A real mutant of a genetic algorithm in #p5js that solves a math puzzle, much more easily solved in #python. Alex Bellos published two math puzzles on Monday April 20, in honor of John Horton Conway, the legendary British mathematician, who died earlier this month. One of them was: The Ten Divisibilities
I have a ten digit number, abcdefghij. Each of the digits is different, and
a is divisible by 1
ab is divisible by 2
abc is divisible by 3
abcd is divisible by 4
abcde is divisible by 5
abcdef is divisible by 6
abcdefg is divisible by 7
abcdefgh is divisible by 8
abcdefghi is divisible by 9
abcdefghij is divisible by 10
What’s my number?
I could not solve it with paper and pen. But used #python itertools to permutate around 3.9 million numbers and use list comprehension to keep making the list smaller until The unique number is found.

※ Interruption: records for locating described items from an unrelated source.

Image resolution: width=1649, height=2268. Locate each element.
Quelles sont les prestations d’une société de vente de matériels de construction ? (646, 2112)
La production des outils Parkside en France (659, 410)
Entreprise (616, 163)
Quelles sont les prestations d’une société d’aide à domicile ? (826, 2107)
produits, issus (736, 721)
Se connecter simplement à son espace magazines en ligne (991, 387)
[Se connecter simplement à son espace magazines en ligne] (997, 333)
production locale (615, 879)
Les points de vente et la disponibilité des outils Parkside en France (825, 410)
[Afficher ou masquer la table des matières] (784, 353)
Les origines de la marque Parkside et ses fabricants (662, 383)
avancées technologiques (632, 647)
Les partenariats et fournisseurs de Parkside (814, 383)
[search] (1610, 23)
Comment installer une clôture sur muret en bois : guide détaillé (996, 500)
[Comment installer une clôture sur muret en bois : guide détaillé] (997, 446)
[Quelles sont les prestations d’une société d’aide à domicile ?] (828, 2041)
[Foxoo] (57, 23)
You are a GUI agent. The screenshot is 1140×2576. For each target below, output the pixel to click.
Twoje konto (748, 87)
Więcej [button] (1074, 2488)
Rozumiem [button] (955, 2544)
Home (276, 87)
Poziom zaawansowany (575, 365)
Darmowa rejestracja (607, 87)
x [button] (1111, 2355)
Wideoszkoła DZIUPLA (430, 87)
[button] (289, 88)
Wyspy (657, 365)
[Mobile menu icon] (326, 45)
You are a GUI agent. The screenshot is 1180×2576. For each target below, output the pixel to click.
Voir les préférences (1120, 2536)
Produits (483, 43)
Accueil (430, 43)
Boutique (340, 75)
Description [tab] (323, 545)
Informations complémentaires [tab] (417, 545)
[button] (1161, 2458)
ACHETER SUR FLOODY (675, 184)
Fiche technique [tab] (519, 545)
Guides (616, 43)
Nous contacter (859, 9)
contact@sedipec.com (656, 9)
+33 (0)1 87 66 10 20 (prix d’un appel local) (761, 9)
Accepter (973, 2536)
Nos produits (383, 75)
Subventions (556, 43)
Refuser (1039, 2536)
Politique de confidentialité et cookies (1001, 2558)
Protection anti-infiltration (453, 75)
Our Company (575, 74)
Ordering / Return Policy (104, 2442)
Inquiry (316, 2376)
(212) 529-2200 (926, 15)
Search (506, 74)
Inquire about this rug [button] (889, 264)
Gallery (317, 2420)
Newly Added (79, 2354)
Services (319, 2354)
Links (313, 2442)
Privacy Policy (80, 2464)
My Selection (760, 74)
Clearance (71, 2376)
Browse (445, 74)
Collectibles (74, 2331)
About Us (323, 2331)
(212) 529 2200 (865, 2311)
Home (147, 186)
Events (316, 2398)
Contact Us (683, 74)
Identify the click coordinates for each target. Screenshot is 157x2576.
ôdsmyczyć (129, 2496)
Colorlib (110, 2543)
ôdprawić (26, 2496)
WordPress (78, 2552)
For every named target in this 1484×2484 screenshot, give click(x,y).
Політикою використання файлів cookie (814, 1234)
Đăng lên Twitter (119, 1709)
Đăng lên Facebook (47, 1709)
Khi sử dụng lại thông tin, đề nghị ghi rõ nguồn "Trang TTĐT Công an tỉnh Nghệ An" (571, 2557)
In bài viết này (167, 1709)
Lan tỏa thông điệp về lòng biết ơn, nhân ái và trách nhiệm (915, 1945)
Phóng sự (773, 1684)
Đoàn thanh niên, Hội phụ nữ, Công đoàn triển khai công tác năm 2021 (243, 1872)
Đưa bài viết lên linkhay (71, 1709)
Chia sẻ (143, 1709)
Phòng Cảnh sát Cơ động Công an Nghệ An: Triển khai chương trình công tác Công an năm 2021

However this seemed too easy to me. So I tried a genetic algorithm.
My genetic algorithm has numimal (number+animal) class that keeps track of its DNA, a string of 10 digits and, a fitness score starting at zero.
I create an initial population with 1000 numimals.
the ones that pass the fitness test (being divisible evenly as the rules state) survive the others die.
The ones that survive go through a sort of a-sexual reproduction where they produce an identical copy and a slightly mutated copy (two numbers have swapped places); The populations rise and fall and it gets an answer messy as it is.